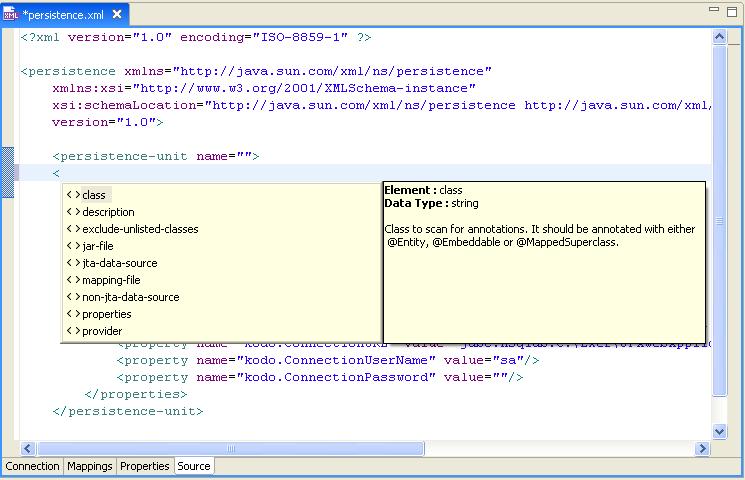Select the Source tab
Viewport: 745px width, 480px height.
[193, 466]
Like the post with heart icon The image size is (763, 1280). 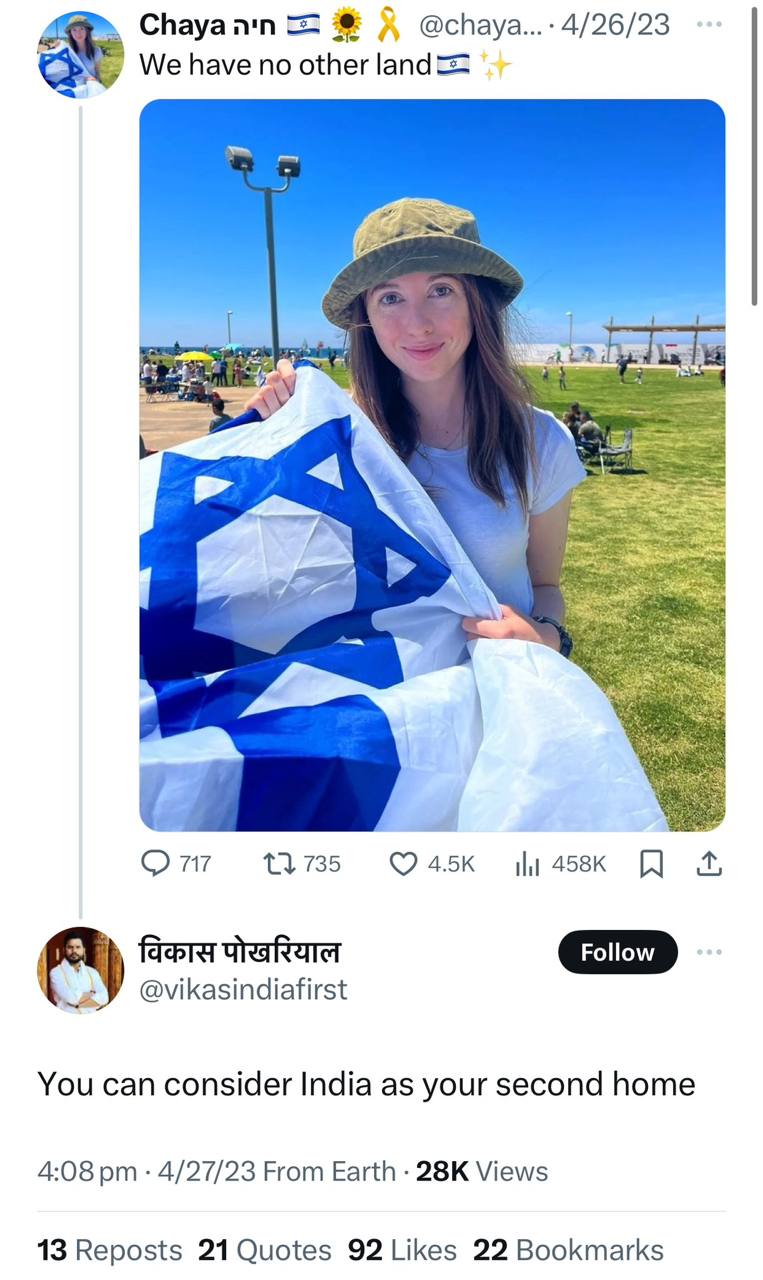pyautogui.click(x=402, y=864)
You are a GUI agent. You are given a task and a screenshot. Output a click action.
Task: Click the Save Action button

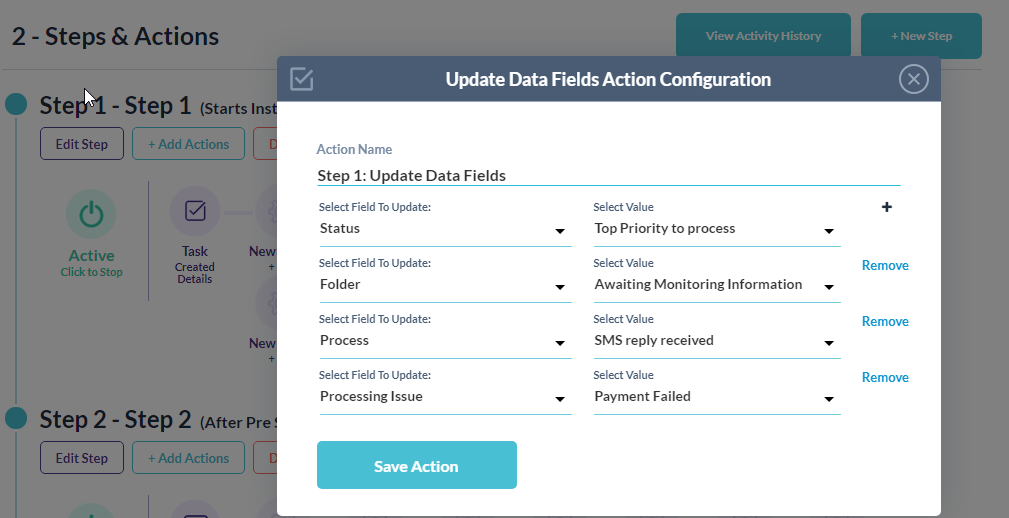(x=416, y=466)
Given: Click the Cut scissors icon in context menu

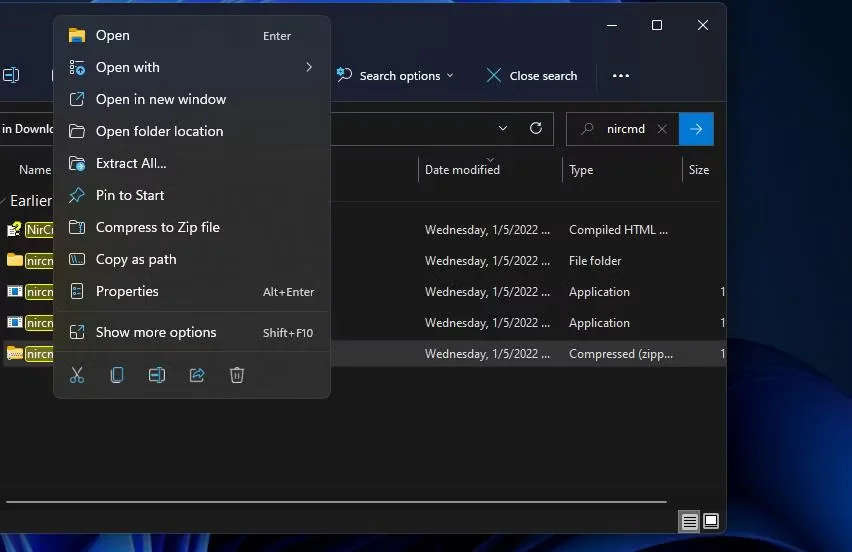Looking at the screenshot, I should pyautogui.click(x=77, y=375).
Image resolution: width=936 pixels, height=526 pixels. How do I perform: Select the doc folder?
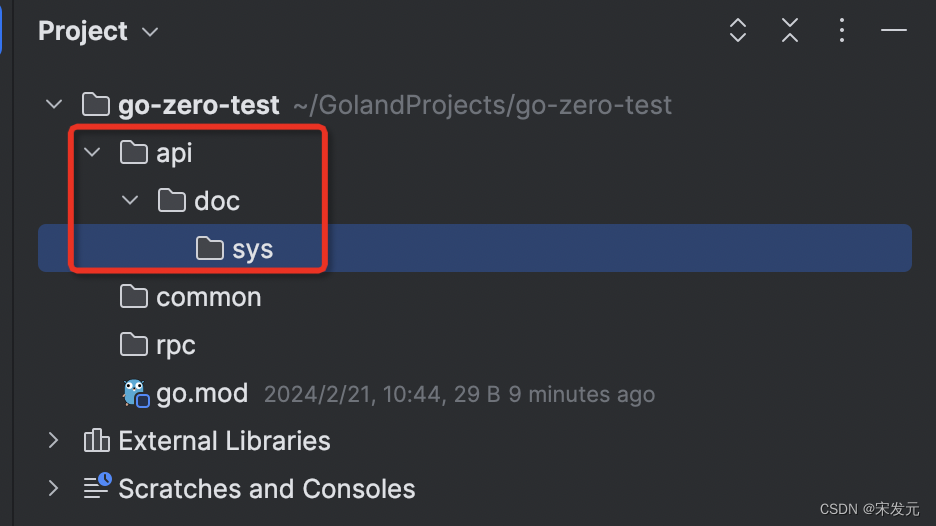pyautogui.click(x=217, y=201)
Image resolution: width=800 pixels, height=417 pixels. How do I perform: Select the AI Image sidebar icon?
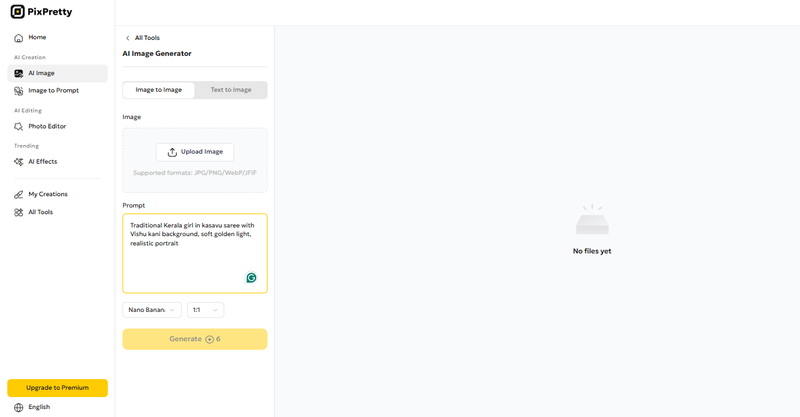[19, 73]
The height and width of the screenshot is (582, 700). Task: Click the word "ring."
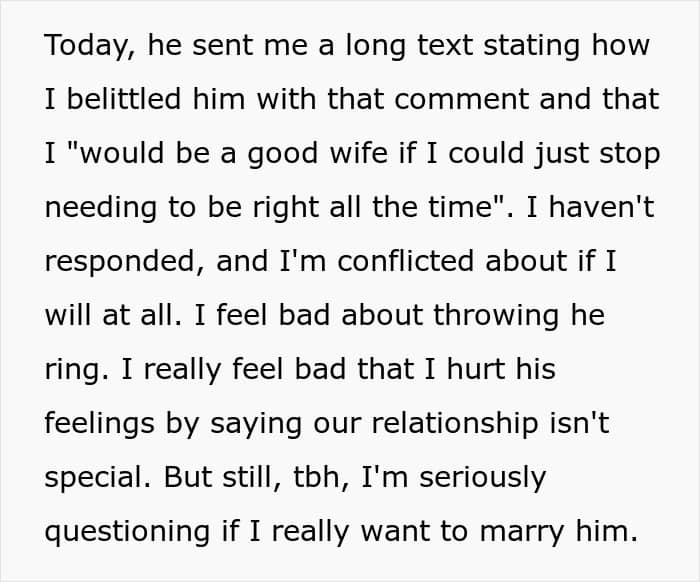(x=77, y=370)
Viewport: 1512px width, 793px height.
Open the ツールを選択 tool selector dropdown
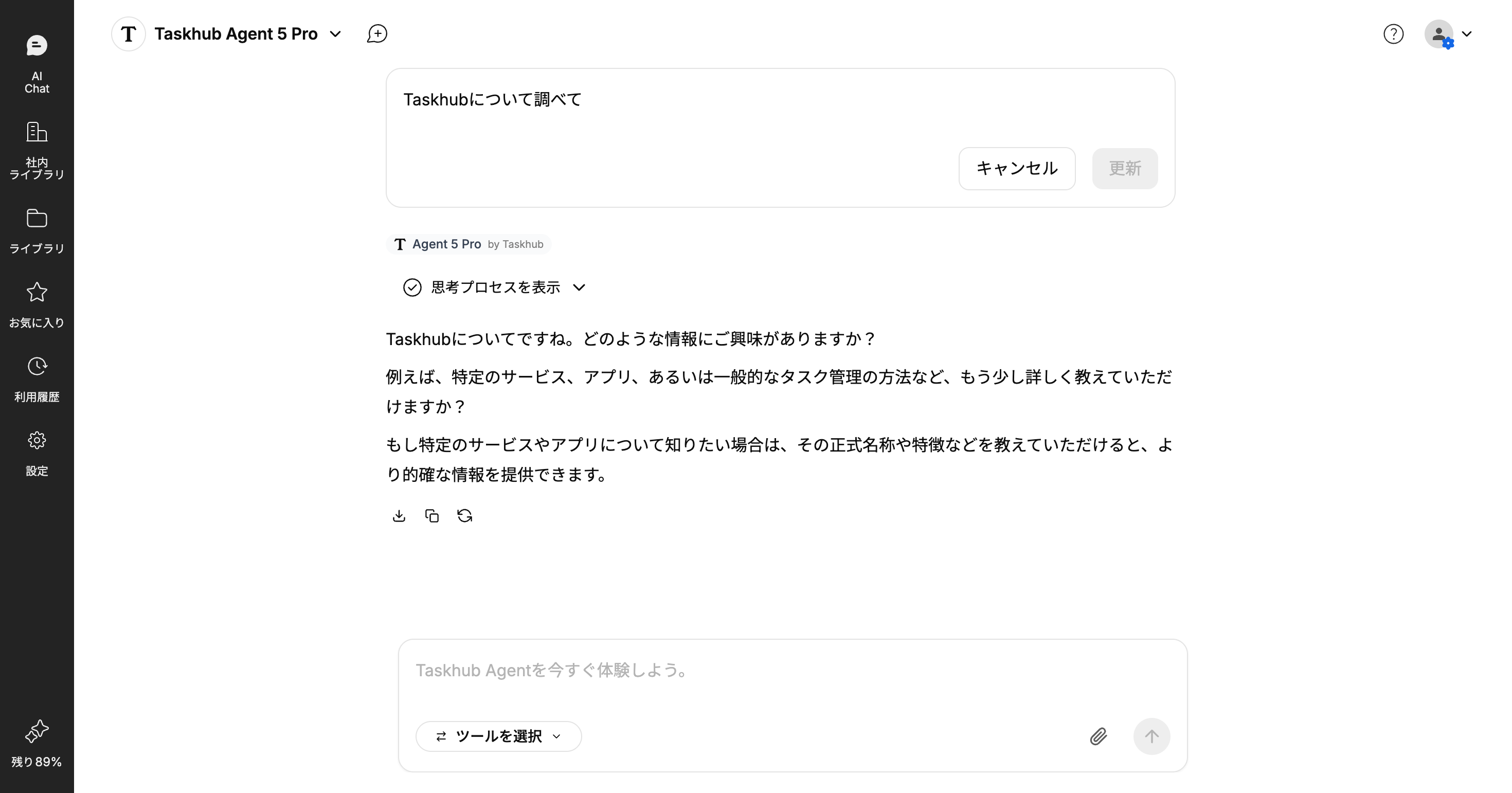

_ _ _ _ _ _ _

TASK STATEMENT: Skip every picture and retype only the lines from the line with "Image resolution: width=800" through the last line of the listing, both ends included, exactly as they appear.

SOLUTION FOR THIS TASK:
Image resolution: width=800 pixels, height=417 pixels. How do I perform: Select the AI Image sidebar icon?
[19, 73]
The height and width of the screenshot is (582, 700). Task: Click the word "ring."
(x=77, y=370)
Viewport: 1512px width, 793px height.
Open the ツールを選択 tool selector dropdown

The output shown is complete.